この謎の解決策は、芸術の目的は人間の観客に働きかけることであり、人間には多くの共通点があることを認識することです。そして、物体が作用するものが同じように反応する範囲で、それは物体が対応する属性を持っていることを意味すると言えるでしょう。もし粒子が相互作用するすべてのものが、粒子が質量_m_を持っているかのように振る舞うなら、それは質量_m_を持っています。ですから、「客観的」と「主観的」の区別は二元的ではなく、被験者がどれだけ共通点を持っているかに依存する程度の問題です。互いに相互作用する粒子は一極にありますが、芸術と相互作用する人々はもう一方の極にはありません;彼らの反応は_ランダム_ではありません。

人々の芸術への反応がランダムではないので、芸術は人々に働きかけるように設計することができ、それを行う効果に応じて良いか悪いかになります。ワクチンと同じように。もし誰かがワクチンが免疫を付与する能力について話しているなら、免疫を付与することが本当にワクチンの属性ではないと反論するのは非常に軽薄に思えるでしょう。なぜなら、免疫を獲得することは各個人の免疫系で起こることだからです。確かに、人々の免疫系は異なり、ある人に効くワクチンが別の人には効かないかもしれませんが、それでワクチンの有効性について話すことが無意味になるわけではありません。

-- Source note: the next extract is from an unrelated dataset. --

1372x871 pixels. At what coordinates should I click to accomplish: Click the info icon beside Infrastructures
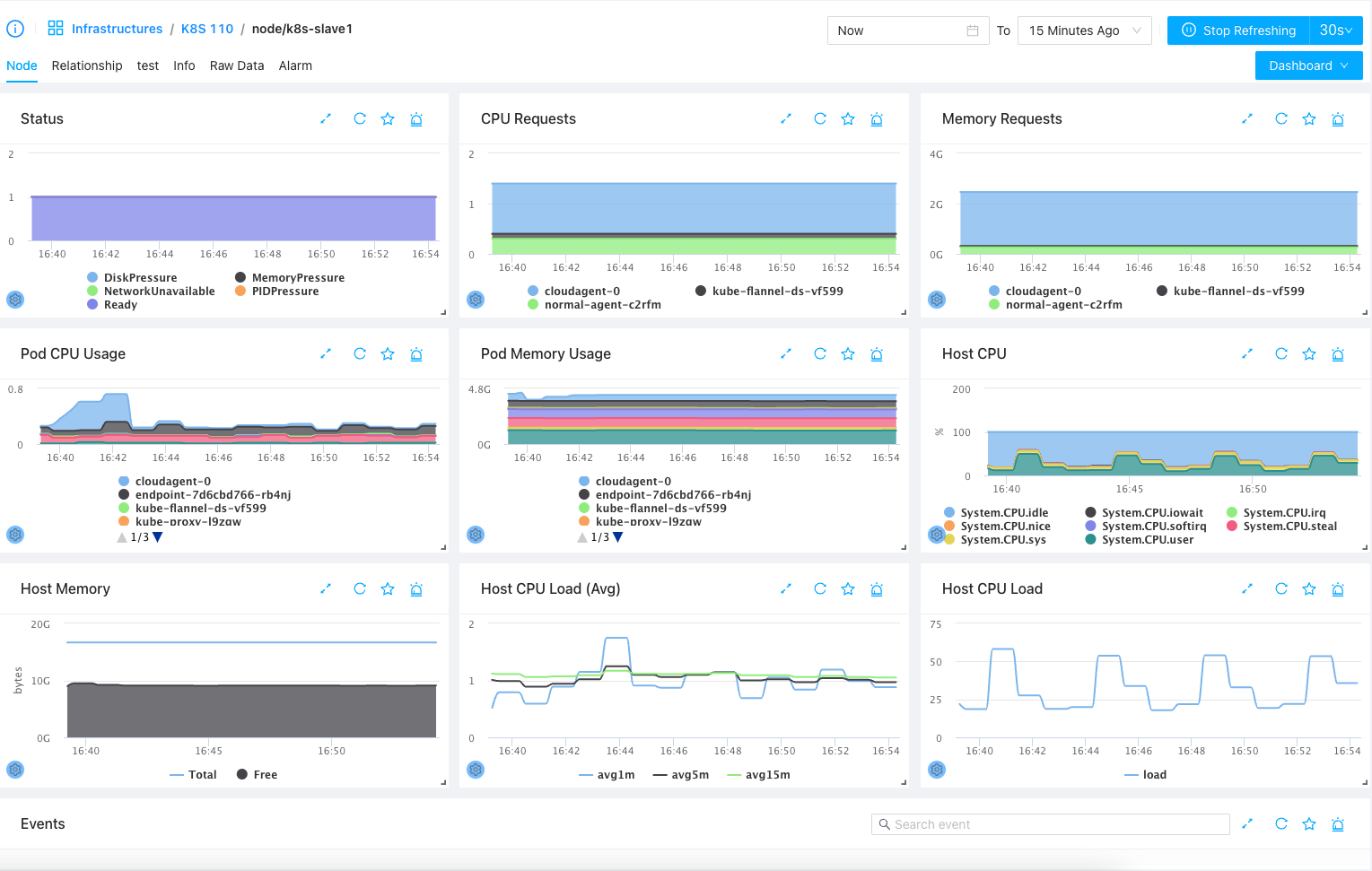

もちろん、芸術の状況はもっと複雑です。ワクチンのように単に投票を取ることで有効性を測定することはできません。芸術について深い知識を持ち、芸術家の名声のような外部の影響を無視できるほど心が澄んでいる被験者の反応を想像しなければなりません。そしてそれでも、いくらかの意見の相違を見るでしょう。人々は確かに異なり、芸術を判断することは難しいです、特に最近の芸術は。作品や人々がそれらを判断する能力の完全な順序は確かにありません。しかし、同様に確かに部分的な順序があります。ですから、完璧な趣味を持つことは不可能ですが、良い趣味を持つことは可能です。

感謝 ケンブリッジユニオンに招待してくれたこと、そしてTrevor Blackwell、Jessica Livingston、Robert Morrisにこの草稿を読んでくれたことに感謝します。